Die Entscheidung, Bitcoin und Ethereum als Sicherheit zu akzeptieren, könnte dazu dienen, mehr Liquidität in den Kryptomarkt für Inhaber freizugeben, die ihre Vermögenswerte lieber nicht verkaufen möchten. Anleger werden bald in der Lage sein, Kredite gegen ihre Bitcoin- oder Ether-Bestände aufzunehmen und gleichzeitig von einem möglichen Preisanstieg betroffen zu sein.
Dies könnte zu einer größeren Nachfrage nach beiden Vermögenswerten führen, insbesondere bei langfristigen Inhabern, die flexible Finanzierungsmöglichkeiten suchen, ohne dass der Verkauf ihrer Bestände steuerpflichtige Ereignisse auslöst.
Dass Banken Krypto als Sicherheit für Kredite akzeptieren, ist kein neues Konzept. Letzten Monat, Luzerner Kantonalbank wurde Die erste Schweizer Universalbank, die ihren Kunden die Verwendung von Bitcoin und Ethereum als Sicherheit für Lombardkredite ermöglicht. Nicht nur das, auch andere Schweizer Banken mögen Sygnum Bank und Swissquote haben auch damit begonnen, große Krypto-Assets und kryptobasierte ETFs als Sicherheiten für Kreditlinien zu akzeptieren.
JPMorgan ist optimistisch in Bezug auf Kryptowährungen
In der Vergangenheit stand Jamie Dimon, CEO von JPMorgan, Kryptowährungen, insbesondere Bitcoin, skeptisch gegenüber. Er hatte die nach Marktkapitalisierung größte Kryptowährung der Welt zunächst für wertlos gehalten und sie als „aufgejubelten Betrug“ oder „Lieblingsstein“ bezeichnet. Allerdings scheinen sich seine Ansichten in letzter Zeit geändert zu haben.
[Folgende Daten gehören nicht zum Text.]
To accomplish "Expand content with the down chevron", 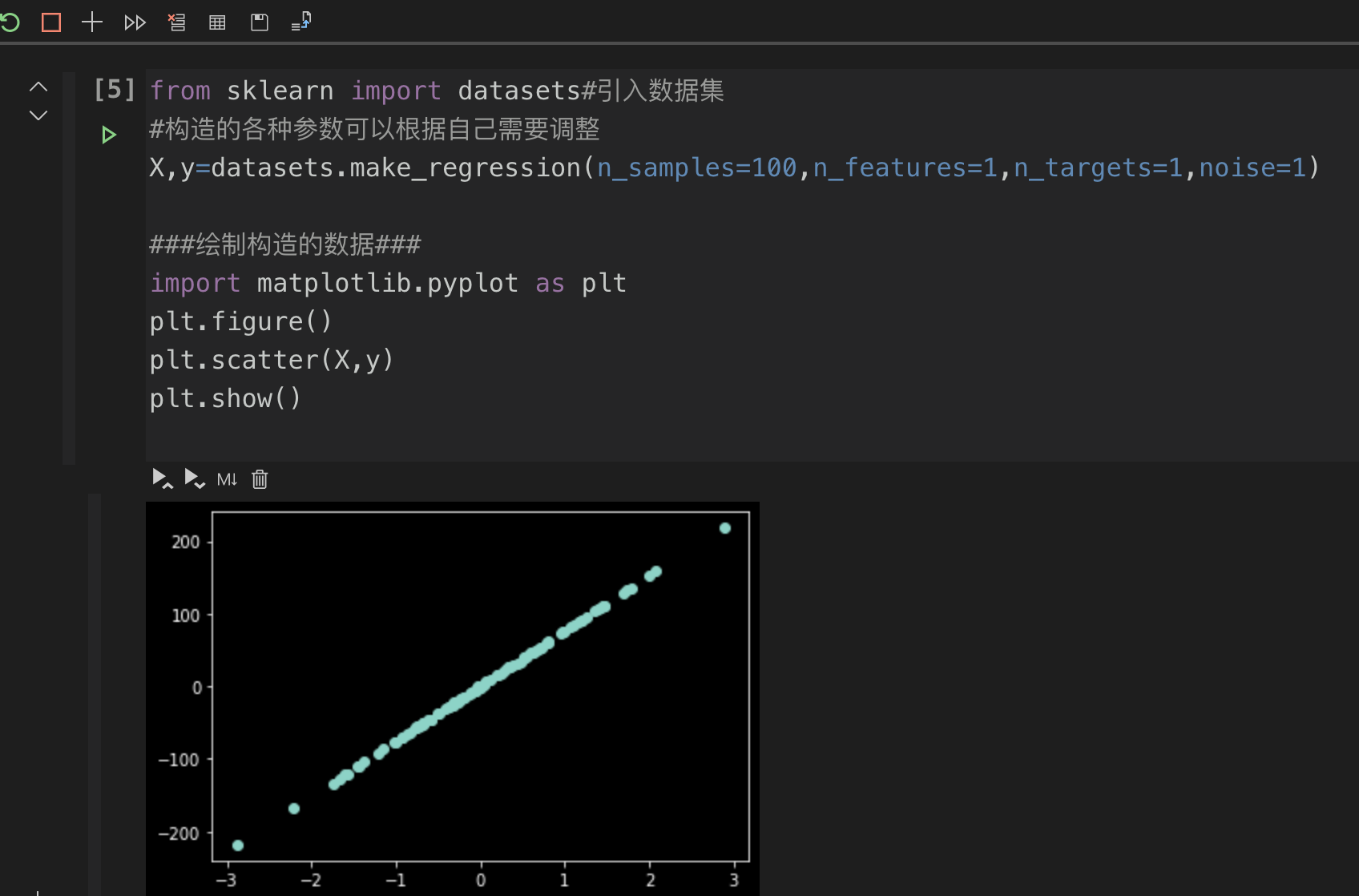I will coord(38,115).
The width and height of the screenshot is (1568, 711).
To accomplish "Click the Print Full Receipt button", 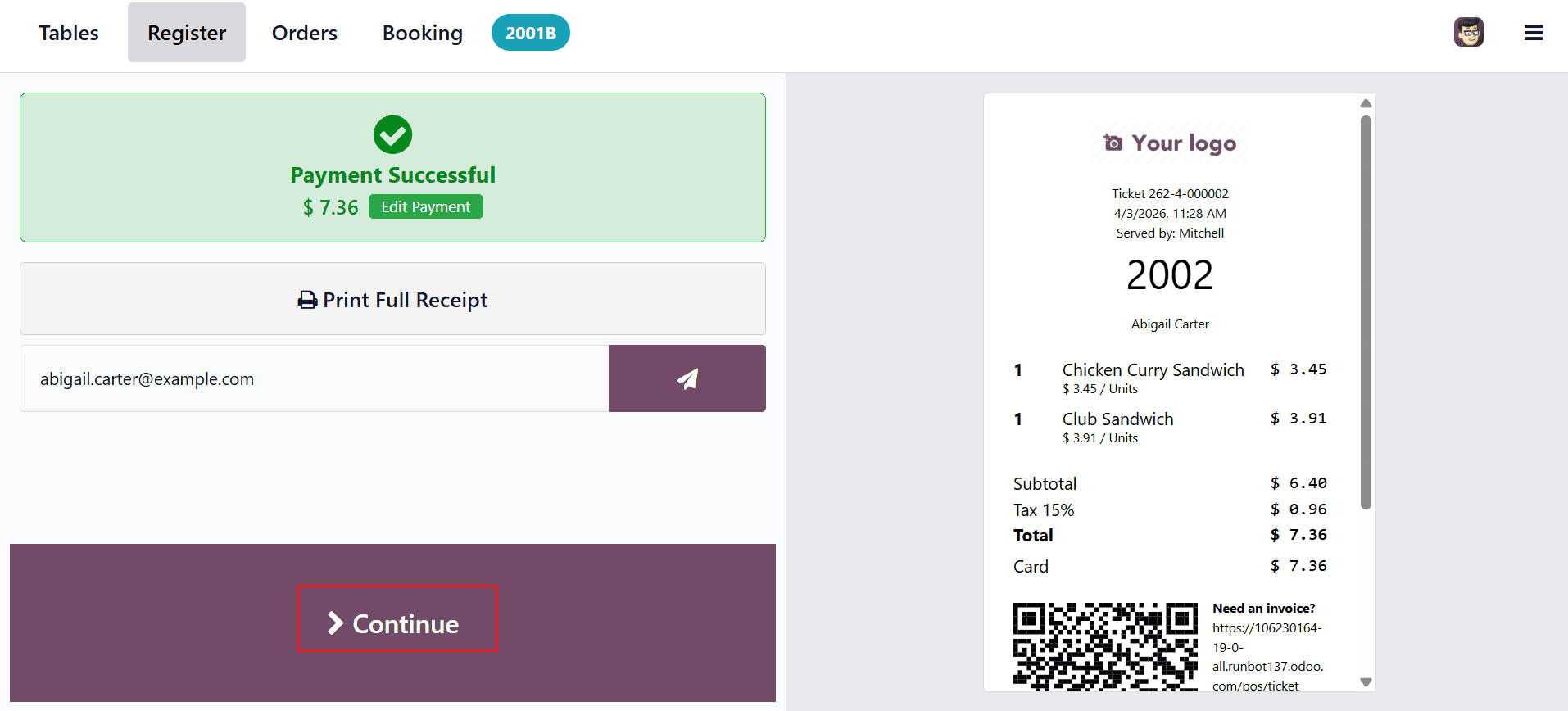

Im Mai 2025 sagte Dimon, dass er es tun würde erlauben forderte die Kunden der Bank während einer Rede beim jährlichen Investorentag des Bankengiganten zum Kauf von Bitcoin auf. Allerdings stellte er später klar, dass Kunden BTC zwar kaufen können, die Bank sie jedoch nicht verwahren wird. Zu seinen persönlichen Ansichten zu Bitcoin sagte Dimon, dass er das Recht der Menschen, Bitcoin zu kaufen, „verteidigt“, obwohl er selbst der Meinung ist, dass dies nicht der Fall sein sollte.
Im vergangenen Jahr hat JPMorgan erklärt, dass dies der Fall sein wird vorwärts gehen mit Stablecoin-Entwicklungen, während es versucht, mit der institutionellen Nachfrage nach digitalen Zahlungen Schritt zu halten. Während er deren Nützlichkeit anerkannte, stellte Dimon die Frage, warum Menschen Transaktionen mit Stablecoins statt „nur mit Zahlungen“ durchführen wollten.
Anfang Juni hatte JPMorgan eine Stablecoin-bezogene Marke mit dem Namen „JPMD“ angemeldet, was Spekulationen darüber auslöste, dass die Bank die Einführung eines eigenen Stablecoins plant. Darüber hinaus hat die Bank Berichten zufolge auch private Gespräche mit anderen Banken über die Möglichkeit der Gründung eines gemeinsamen Stablecoin-Ventures geführt.
Im Juli 2025 haben JPMorgan und Coinbase angekündigt eine schrittweise Einführung, um Krypto-Zugriff, Zahlungen und Belohnungen direkt in das Consumer-Banking-Ökosystem von JPMorgan zu integrieren. Die Integration würde sich auch auf Kreditkarten erstrecken, da Kunden Krypto auf Coinbase mit Kreditkarten kaufen könnten.